El incidente ocurrió el viernes anterior cuando agentes de la policía, respondiendo a una llamada al 911, aturdieron a Martha Al-Bishara, que no habla inglés, con una pistola Taser y la arrestaron por negarse a seguir las instrucciones.

La persona que llamó le dijo a la policía que la mujer «no intentó atacar a nadie ni a nada».

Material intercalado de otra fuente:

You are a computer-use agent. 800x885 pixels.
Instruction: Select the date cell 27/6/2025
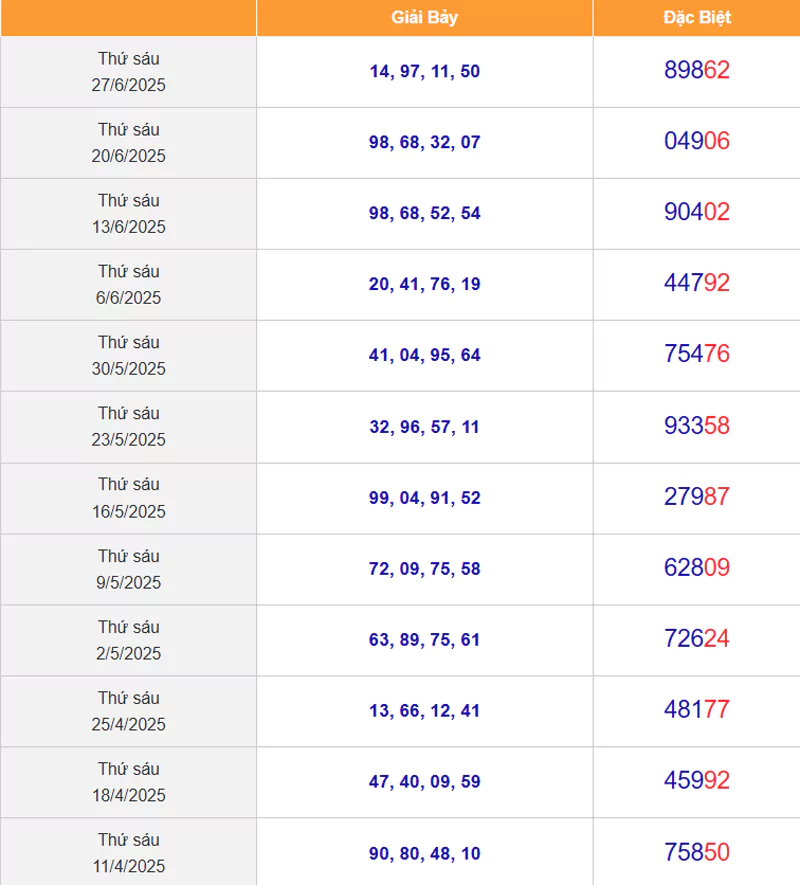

«Fue el uso de fuerza más bajo que podríamos haber usado para simplemente detener esa amenaza en ese momento», dijo el jefe de policía de Chatsworth, Josh Etheridge, a los medios locales este viernes.

La familia de Bishara dijo que la mujer solía salir a cortar leños para cocinar, usando un cuchillo y una bolsa de plástico.

«Si 3 agentes de policía no pudieran manejar a una mujer de 87 años, es posible que desee reconsiderar colgar su placa».

Su nieta, Martha Douhne, le dijo a NBC News que «pensó que le dispararon».

«Nunca le hemos contado sobre pistolas paralizantes ni pistolas Taser, por lo que no sabe qué es eso», dijo, agregando que su abuela ahora tenía problemas para dormir y que tenía miedo de salir.

La policía dijo en un comunicado que la «actitud de Bishara era tranquila incluso viéndonos con las pistolas afuera».

Cuando la mujer no respondió a las instrucciones de la policía para que dejara caer el cuchillo y comenzó a caminar hacia la policía, uno de los oficiales encendió su Taser y la apuntó hacia ella, según el informe.

Cuando Bishara estaba a unos cinco metros de la policía, el oficial disparó su Taser, golpeando a la mujer en el cofre y enviándola al suelo, agregó.

Imágenes de la cámara del cuerpo del incidente, que fue revisado por The Dalton Daily Citizen-News, mostraron a la mujer «sollozando y hablando en árabe» después de ser golpeada por las puntas Taser.

Bishara fue acusada de obstrucción de un oficial y allanamiento ilegal. Luego la llevaron al centro de detención del condado de Murray.